9600 single clones from the random mutation library were selected and inoculated into 100 96-well plates. 1mL of LB medium containing 50. Mu.g/mL kanamycin was added to each well, and the mixture was cultured at 37℃for 10 hours at 180rpm to obtain a seed solution. 50. Mu.L of each seed solution was transferred to a new 96-well plate, 1mL of LB medium containing 50. Mu.g/mL kanamycin was added to each well, and after shaking culture at 37℃and 180rpm for 4 hours, IPTG was added to each well at a final concentration of 0.15mM, and the wells were transferred to 28℃for 16 hours. Each 96-well plate was centrifuged at 4000rpm at 4℃for 10min by a 96-well plate centrifuge, the supernatant was discarded, and 200. Mu.L of Tris-HCl solution (0.1 mM, pH=9.0) was added to each well to suspend the cells. Lysozyme (. Gtoreq.20000U/mg) was prepared with Tris-HCl solution (0.1 mM, pH=9.0) to a final concentration of 0.3mg/mL lysozyme solution, and then 100. Mu.L of lysozyme solution was added to each well of the 96-well plate and reacted at 37℃for 1 hour. After the thalli are fully cracked, the thalli are centrifuged for 10min at the temperature of 4 ℃ by a 96-well plate centrifuge at 4000rpm, and the supernatant is taken to obtain cell lysate. A clean 96-well plate was prepared, 150. Mu.L of a reaction solution (0.8 mM NADH,0.1mM Tris-HCl buffer, pH9.0, 8mM o-chlorobenzoic acid and 16mM ammonium sulfate) was added to each well, and 50. Mu.L of the above-obtained cell lysate was added thereto to react at 40℃and 180rpm for 1 minute, and the absorbance of the system at 340nm at the end of the reaction was measured by an enzyme-labeled instrument.

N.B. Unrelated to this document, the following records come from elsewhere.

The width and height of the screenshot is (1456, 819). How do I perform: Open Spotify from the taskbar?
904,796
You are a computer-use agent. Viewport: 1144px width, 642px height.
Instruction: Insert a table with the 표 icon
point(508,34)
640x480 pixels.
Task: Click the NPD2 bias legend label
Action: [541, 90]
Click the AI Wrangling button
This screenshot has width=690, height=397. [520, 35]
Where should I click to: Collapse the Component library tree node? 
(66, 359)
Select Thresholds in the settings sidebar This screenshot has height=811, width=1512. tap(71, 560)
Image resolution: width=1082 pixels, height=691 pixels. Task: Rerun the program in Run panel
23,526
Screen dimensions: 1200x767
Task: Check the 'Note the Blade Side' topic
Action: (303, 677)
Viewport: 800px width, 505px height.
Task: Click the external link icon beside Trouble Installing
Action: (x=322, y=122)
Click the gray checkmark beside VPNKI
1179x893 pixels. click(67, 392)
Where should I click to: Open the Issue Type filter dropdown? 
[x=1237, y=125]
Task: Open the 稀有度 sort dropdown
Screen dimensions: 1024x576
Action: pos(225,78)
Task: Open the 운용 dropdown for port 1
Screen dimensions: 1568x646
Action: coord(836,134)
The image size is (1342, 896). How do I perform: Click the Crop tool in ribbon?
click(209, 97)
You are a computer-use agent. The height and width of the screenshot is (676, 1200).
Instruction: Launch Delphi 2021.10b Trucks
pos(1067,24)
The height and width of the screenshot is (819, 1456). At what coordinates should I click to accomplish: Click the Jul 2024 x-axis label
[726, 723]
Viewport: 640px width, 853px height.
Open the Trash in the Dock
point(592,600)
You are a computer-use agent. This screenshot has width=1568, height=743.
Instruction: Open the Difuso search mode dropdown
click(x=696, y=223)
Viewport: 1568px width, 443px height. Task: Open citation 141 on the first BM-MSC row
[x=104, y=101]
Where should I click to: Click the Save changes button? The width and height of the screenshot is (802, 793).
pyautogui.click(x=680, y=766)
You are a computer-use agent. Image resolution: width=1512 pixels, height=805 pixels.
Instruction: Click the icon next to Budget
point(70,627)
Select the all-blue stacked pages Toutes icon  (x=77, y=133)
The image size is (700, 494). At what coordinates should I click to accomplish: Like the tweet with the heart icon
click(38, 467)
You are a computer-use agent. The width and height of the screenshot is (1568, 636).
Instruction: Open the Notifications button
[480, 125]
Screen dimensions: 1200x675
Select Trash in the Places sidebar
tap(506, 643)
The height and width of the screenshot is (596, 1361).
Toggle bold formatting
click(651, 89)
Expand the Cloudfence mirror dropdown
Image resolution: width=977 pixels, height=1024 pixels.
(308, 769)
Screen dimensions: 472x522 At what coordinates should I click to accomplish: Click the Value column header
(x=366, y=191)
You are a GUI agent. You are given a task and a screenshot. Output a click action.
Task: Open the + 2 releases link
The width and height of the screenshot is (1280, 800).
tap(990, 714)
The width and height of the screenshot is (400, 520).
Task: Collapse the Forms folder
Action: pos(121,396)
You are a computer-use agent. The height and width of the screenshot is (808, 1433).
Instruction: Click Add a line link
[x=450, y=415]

The strain E.coli BL21 (DE 3)/pET 28a (+) -esleudh is used as a control group, and the strain with activity higher than that of the control group is screened (namely, the change of absorbance value before and after 1min of reaction is larger than that of the control strain). The dominant strain obtained was sent to Hangzhou qing biotechnology limited for sequencing and stored in a-80℃refrigerator. Through the construction and screening of the random mutant, the leucine dehydrogenase mutant with the activity improved by 12 times of that of 1 strain is obtained; the other 9000 mutants showed an increase in activity of 2-fold or more, and were therefore discarded. Sequencing shows that the base T at the 1084 position of the mutant is changed into C, the corresponding phenylalanine at the 362 th position is changed into leucine, and the mutant is named EsLeuDH-F362L.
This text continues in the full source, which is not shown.